● **Directive**
Copy every line of the listing below word for word, but leave the pictures out of your copy.

● **Data entries**
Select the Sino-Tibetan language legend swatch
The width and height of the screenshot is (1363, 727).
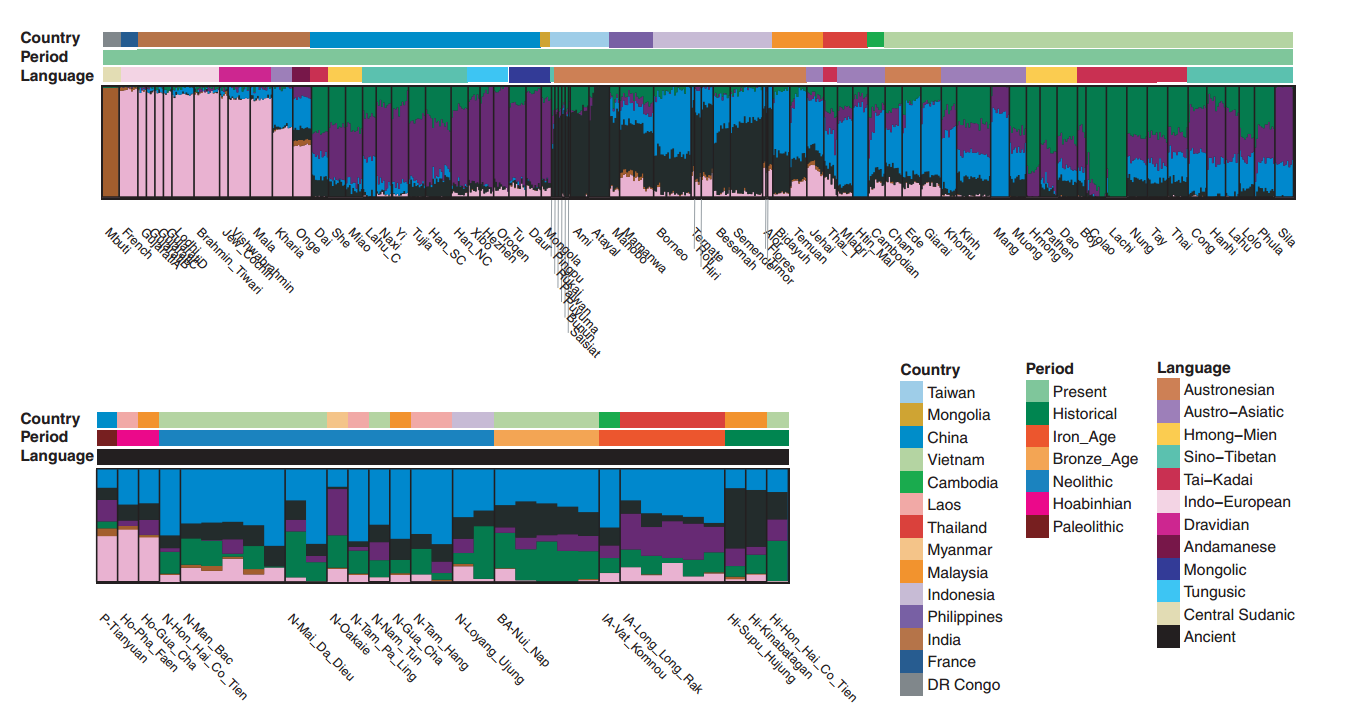(1168, 457)
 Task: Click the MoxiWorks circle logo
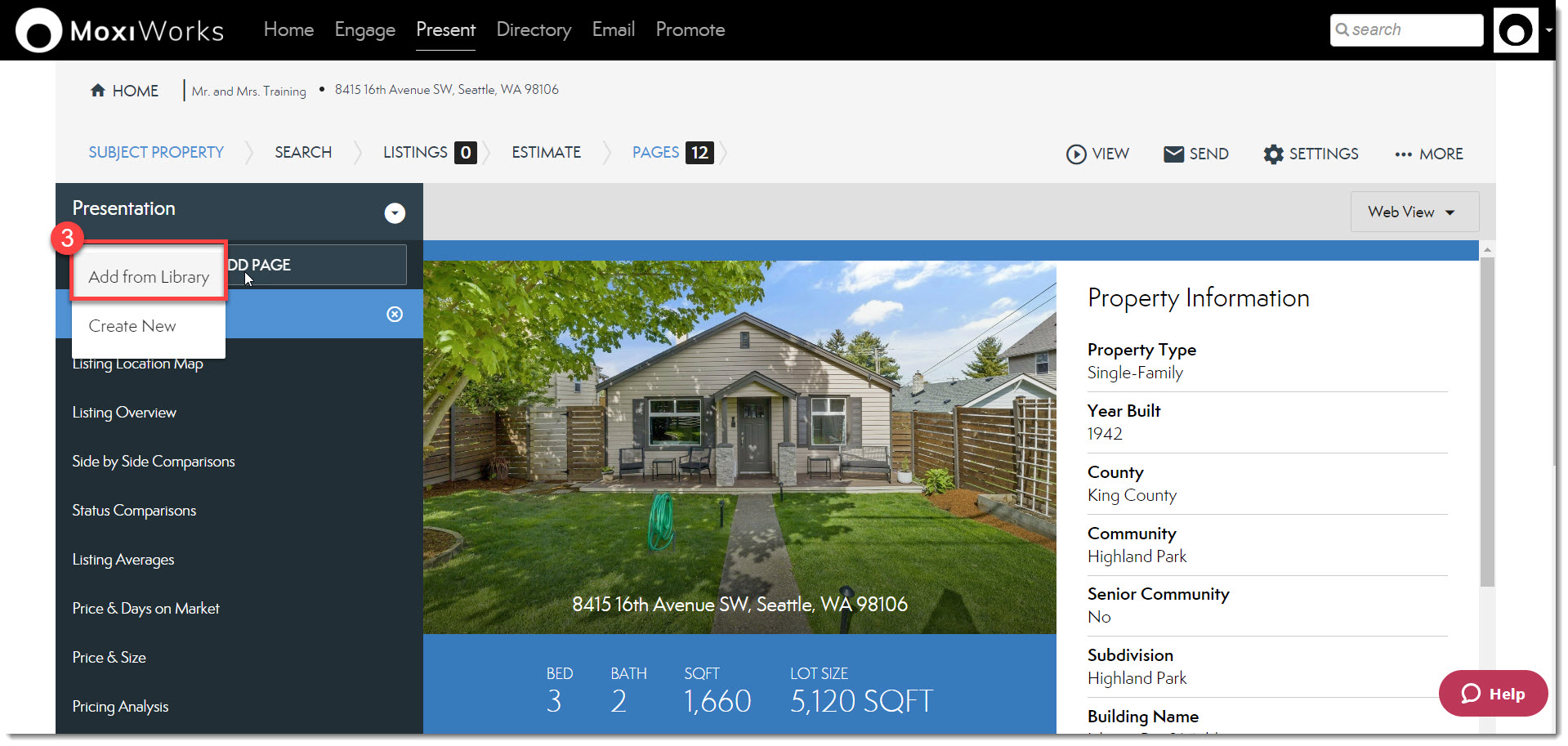coord(38,31)
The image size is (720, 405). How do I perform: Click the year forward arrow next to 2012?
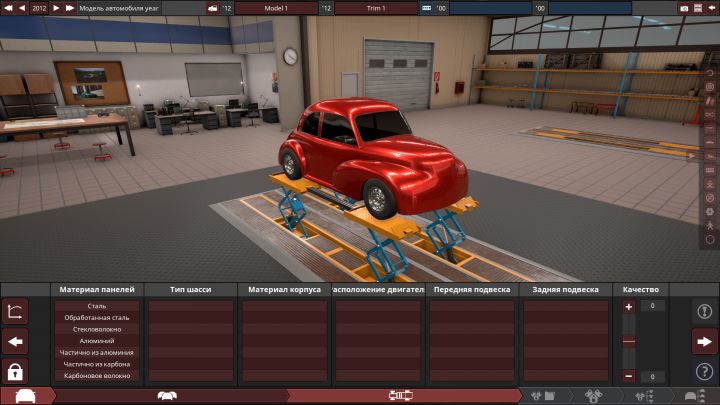(56, 7)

● **Task solution**
Select the Sino-Tibetan language legend swatch
The width and height of the screenshot is (1363, 727).
(1168, 457)
 Task: Click the MoxiWorks circle logo
coord(38,31)
The image size is (720, 405). How do I perform: Click the year forward arrow next to 2012?
(56, 7)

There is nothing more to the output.